Territorial Scope –Under Article 3 of the GDPR it talks about the territorial scope and it is divided into two parts mainly: -
- Article 3(1)
- Article 3(2)
Territorial scope lies under the parameters of the practice of the profession inside the European Union region and further processing of the data and information article 3 is divided into two categories of processing of the personal data.
- Establishment criteria
- Targeting criteria
Under the Establishment criteria it says that if the controller is said to be a third party (outside country of European union and processing of the data or any search activities as a third party then it is said to be Establishment criteria.
CASE LAW – Google Spain vs Mr. Costeja Gonzalez
In the case law, the company of Google Spain was a U.S.A based company and the data controller is about to make the search that is affecting the certain individual's privacy. The authorities request him to take down the search results. The case was happened in 2013 and the establishment and founders of the GDPR arise this act as a critic point.
Targeting criteria means the process of any personal data which is in the subject not to process or establish any union but to establish the frame work to offer the data and information of an individual. Article 2 stated the collection of the data inside the business and using of that data and information for any, marketing or business-related programs and as per the data automated decision making all the data which is being stored can be alter, or destroyed if needed.
Main elements of the GDPR
The act talks about the data privacy rights of an individual and how it should be protected under the broad prospectus will all be summarised here. European convention on Human Rights laid down the provisions as well as rules and regulations under which individual's data should be protected. Article 8 of the act serves the right to respect for individual's private as well as family life, the convention was founded as a law in Sweden. Article 6 talks about the processing and releasing of the data with the due respect of the individual's privacy and protection of the information or source.

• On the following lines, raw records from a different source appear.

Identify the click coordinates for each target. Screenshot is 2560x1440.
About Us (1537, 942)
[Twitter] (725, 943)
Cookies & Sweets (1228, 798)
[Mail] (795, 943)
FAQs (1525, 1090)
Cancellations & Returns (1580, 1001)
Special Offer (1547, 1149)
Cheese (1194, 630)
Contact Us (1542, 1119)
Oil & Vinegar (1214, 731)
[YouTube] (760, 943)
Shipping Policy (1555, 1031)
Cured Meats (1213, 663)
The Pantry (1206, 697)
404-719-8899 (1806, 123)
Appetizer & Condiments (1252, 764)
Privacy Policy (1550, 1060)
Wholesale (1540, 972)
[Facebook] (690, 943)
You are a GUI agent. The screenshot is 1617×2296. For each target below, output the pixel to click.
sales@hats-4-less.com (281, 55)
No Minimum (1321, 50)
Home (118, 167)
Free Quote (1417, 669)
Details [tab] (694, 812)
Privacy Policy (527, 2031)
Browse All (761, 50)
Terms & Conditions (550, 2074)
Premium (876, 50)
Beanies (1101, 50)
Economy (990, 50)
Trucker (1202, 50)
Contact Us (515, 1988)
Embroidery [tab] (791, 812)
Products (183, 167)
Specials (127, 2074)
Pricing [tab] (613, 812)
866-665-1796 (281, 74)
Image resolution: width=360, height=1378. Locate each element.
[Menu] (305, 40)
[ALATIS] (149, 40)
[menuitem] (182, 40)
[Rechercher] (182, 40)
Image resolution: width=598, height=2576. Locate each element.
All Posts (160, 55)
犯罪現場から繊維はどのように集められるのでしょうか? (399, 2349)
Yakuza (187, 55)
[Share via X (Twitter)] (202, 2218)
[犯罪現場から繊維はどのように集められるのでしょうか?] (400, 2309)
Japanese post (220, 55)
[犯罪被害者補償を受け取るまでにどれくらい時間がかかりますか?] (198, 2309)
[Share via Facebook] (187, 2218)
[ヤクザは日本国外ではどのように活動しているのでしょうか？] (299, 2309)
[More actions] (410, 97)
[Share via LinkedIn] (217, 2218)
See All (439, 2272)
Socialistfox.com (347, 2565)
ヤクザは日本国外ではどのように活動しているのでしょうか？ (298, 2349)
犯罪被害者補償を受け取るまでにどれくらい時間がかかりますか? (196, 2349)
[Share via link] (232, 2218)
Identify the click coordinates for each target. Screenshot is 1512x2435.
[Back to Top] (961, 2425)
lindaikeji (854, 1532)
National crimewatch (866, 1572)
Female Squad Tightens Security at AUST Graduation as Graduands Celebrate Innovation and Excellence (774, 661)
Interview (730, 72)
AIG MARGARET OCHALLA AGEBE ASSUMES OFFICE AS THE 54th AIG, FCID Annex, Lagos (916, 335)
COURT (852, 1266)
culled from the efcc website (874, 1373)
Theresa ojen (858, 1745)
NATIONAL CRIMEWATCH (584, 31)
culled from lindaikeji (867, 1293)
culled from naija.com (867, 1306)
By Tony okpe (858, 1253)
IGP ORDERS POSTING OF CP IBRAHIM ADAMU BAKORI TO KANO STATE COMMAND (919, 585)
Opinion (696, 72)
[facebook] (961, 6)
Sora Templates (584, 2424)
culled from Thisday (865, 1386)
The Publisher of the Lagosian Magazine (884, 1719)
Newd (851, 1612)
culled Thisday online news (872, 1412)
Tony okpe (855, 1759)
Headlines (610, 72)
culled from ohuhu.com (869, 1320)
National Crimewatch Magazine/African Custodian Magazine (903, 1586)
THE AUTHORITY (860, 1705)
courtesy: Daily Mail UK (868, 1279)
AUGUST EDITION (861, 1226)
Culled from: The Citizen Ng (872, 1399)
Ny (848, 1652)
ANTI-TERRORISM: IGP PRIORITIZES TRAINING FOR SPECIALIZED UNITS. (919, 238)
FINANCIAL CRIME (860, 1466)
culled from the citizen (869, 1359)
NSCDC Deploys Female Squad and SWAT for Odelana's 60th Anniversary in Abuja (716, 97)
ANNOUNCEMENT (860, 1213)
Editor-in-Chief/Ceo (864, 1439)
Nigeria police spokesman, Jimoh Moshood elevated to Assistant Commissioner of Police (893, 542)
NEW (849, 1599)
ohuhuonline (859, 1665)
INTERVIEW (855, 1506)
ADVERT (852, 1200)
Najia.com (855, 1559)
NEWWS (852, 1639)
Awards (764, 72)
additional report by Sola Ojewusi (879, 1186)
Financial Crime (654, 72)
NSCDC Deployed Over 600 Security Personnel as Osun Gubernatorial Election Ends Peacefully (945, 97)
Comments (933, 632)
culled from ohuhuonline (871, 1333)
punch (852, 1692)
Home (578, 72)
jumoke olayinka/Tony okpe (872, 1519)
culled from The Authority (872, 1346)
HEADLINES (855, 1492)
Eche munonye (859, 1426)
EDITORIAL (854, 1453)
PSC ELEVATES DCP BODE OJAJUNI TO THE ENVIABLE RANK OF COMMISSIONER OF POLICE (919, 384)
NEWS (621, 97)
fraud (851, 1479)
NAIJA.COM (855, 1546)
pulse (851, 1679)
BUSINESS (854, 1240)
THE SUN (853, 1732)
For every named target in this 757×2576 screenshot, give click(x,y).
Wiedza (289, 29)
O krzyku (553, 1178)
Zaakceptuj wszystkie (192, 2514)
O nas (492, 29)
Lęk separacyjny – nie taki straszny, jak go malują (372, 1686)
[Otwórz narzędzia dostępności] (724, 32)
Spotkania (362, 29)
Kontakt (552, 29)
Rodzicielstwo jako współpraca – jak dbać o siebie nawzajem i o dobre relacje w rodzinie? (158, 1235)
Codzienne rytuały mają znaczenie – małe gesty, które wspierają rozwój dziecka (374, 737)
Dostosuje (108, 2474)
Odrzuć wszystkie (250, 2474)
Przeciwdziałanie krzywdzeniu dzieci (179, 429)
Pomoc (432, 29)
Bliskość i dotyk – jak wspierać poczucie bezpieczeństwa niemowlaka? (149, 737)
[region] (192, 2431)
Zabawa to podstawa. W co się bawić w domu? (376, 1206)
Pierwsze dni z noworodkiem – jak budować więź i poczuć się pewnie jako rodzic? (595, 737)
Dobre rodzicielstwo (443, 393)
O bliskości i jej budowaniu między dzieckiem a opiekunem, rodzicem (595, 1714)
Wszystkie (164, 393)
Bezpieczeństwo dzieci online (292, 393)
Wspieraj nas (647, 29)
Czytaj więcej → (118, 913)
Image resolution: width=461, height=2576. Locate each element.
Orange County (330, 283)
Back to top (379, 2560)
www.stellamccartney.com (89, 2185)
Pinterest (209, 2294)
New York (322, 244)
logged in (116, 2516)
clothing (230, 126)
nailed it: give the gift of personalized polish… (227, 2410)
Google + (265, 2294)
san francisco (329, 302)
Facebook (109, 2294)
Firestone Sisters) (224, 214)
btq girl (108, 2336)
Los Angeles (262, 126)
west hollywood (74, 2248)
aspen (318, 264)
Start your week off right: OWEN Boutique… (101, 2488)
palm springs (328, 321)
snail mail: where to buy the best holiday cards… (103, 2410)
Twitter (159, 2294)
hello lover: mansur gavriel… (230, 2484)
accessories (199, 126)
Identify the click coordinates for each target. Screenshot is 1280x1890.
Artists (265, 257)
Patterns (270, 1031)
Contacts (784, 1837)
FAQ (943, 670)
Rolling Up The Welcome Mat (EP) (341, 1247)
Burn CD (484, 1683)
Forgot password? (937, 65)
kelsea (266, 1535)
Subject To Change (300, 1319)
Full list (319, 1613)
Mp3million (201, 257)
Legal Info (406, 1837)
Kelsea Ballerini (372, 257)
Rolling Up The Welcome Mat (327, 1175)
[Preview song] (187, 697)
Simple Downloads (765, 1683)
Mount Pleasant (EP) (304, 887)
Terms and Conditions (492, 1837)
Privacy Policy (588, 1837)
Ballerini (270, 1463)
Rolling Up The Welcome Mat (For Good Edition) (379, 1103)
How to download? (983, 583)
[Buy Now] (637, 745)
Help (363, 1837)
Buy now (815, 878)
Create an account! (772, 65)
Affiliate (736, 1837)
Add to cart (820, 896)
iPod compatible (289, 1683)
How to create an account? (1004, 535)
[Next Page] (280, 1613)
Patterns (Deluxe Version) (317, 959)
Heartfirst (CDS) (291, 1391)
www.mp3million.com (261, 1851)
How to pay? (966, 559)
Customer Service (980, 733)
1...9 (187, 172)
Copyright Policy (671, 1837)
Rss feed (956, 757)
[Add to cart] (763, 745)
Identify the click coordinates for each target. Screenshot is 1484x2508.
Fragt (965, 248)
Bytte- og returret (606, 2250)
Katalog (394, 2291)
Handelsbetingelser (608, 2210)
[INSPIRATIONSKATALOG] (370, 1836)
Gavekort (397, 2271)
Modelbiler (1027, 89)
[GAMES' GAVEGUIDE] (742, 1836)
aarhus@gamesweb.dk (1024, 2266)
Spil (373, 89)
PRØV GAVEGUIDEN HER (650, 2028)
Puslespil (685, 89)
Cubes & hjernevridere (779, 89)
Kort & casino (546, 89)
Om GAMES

- There should be an obvious consent from an individual.
- Before entering into any kind of business or any contract there should be a proper execution of the data and resources.
- Also refer to the legal obligations before submitting of the information or passing off any data anywhere.
Conclusion:-The data and its privacy acts remarkably setting up the goal to provide the protection of individual's data and information in technology and economic field at worldwide. As the world is coming to the era where Globalisation, Privatisation and Liberalisation has put their feet on the economic developments around the world. Federal agencies and different business controllers must need a privacy act at which it is going to save and prevent them from any illegal operations. Gradually world is going to put forward his step on the filed of advance technology and its use in the economic field and it is very vast in anyone's understanding. These acts provide a shield to the business owners, employees, private firms, organisations/associations around the world and protect their data with the total credibility.